I’m apprehensive but the seed is sown. My mouth agrees to the plan before my mind can stop it.
As I try to fall asleep that evening, tucked in a comfy bed, in a warm apartment, the voice in my head groans.
But Nick Bullock is a nutter…
The next day, the route, Tentation, does nothing to dispel this accusation. The thinning smear of ice plastered into the corner mirrors my bravado, and both run out when I reach the capping roof and see the tenuous Scottish VII 7 crux laid bare in front of me. I swallow and shout down to Tim.
“How am I doing for rope?”
As he counts the remaining slack, I pray I’ve climbed far enough to warrant building a belay and absolving myself of the arduous climbing ahead.
“You’ve still got thirty metres!”
I scrape my axes around a bit on the granite, feebly searching for a hook or a torque. I find some placements which seem more useful for comedy value than upward progress, but commit to them anyway, throwing a right foot out wide, pushing hard against a diagonal crack. As always seems to be the case with these things, one delicate move turns into two, two turn into more. Before long the moves are flowing (as well as the fear will permit them to) and I’m at the next belay. A wave of relief washes over me as I clip myself to a solid anchor, knowing that I can hand over the reins to Tim, at least for a while.

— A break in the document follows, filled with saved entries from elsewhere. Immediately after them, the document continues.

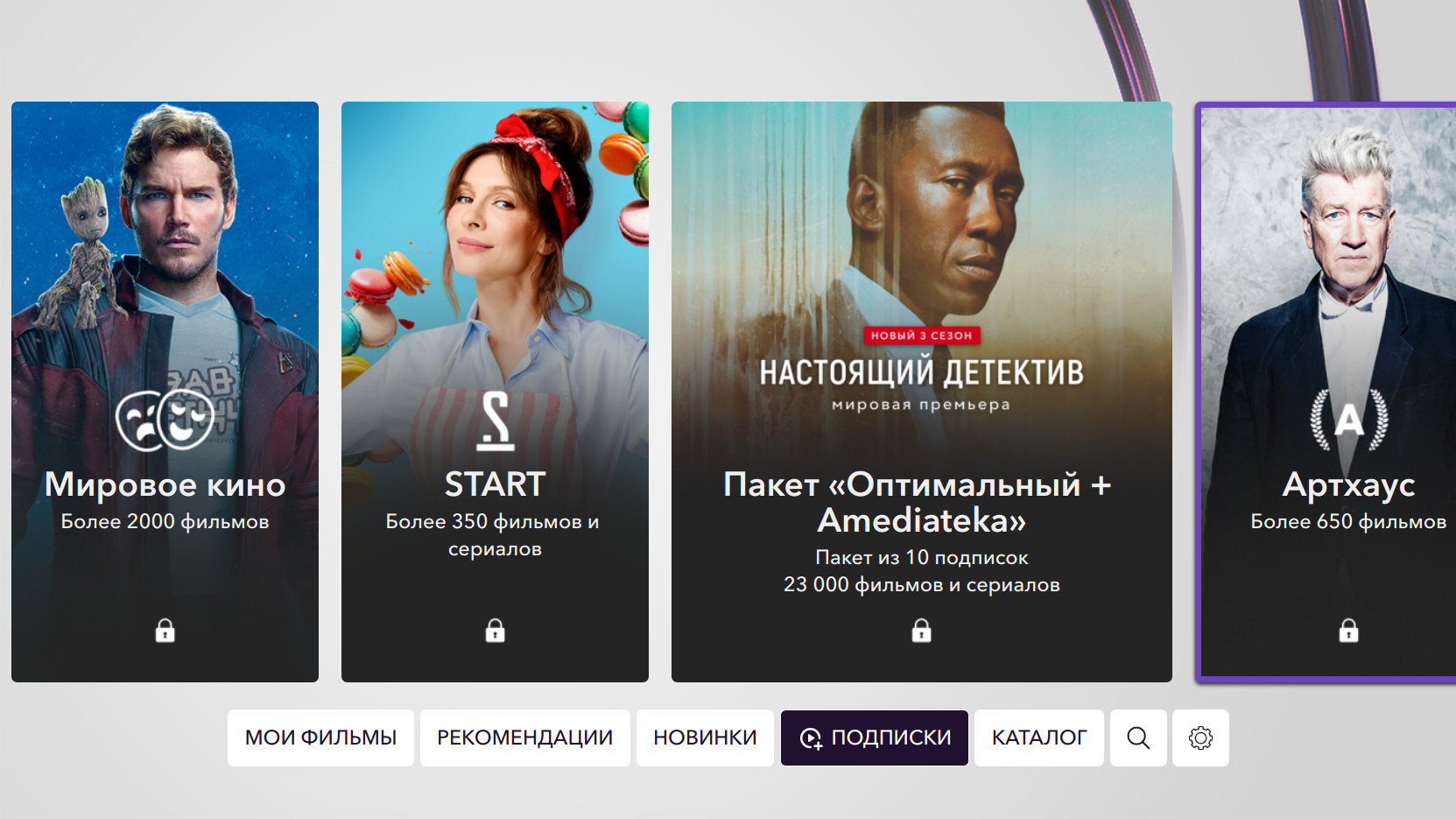The height and width of the screenshot is (819, 1456).
Task: Open Пакет «Оптимальный + Amediateka» title
Action: pyautogui.click(x=918, y=502)
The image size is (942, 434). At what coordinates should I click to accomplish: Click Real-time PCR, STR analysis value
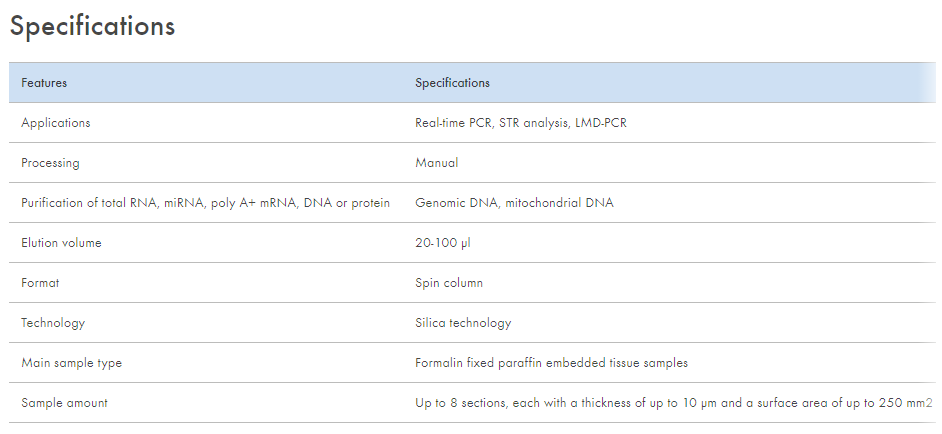pyautogui.click(x=521, y=123)
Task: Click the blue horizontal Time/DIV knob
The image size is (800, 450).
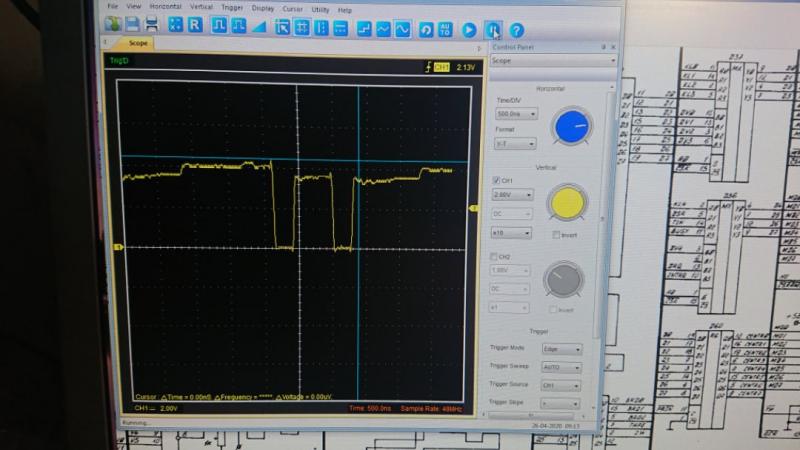Action: point(572,124)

The rest of the route feels more straightforward until conditions force us to take a variation exit on the last pitch. Thankfully it’s Tim’s lead – the climbing is secure but steep, with very little for skittering front-points. Pulling hard on good hooks, udging against a wide dihedral I shimmy upwards, sense of humour failing rapidly, until the meter hits zero when I see the medley of gear that Tim has placed in order to aid past this section. As I rest on the rope to remove the hardware above me, I’m glad I’m not on lead. Protection removed and ideas running out, I throw a ridiculous, crampon-shod heel hook over a small ledge and mantle upwards with difficulty.
We top out on the dark, wind-lashed ridge of Pointe Lachenal and pack up, grinning that we’d managed to complete the route, but both utterly wasted.
A day of rehab in the valley gets us keen for further mixed madness, so we head up on the first lift again and break trail over to Pointe Lachenal once more. This time we aim for M6 Solar, which provides another four excellent pitches of tricky mixed climbing, and a lung-busting race against the clock to make it back to the lift station in time for the last trip down.
As the date of the annual Midi closure ticks closer and closer, fever sets in and we decide to head up for one last hit. This time Les Temps est Assassin, another spicy modern mixed line on the Triangle du Tacul. Five more pitches of consistently interesting ice and mixed with just enough ice in the cracks to make progress possible, a hasty abseil descent and the last breathless slog of the season up the Midi arete leave our appetites sated for at least a couple of days.
All in all, that’s about 3000m of climbing, 18 pitches of technical ice and mixed on shorter routes and two big mountain classics in the space of about two and a half weeks. Mileage is the backbone of all success in the mountains, and with just a couple of weeks left in Chamonix and a solid weather forecast, fingers crossed I can keep the pedal to the metal right to the end.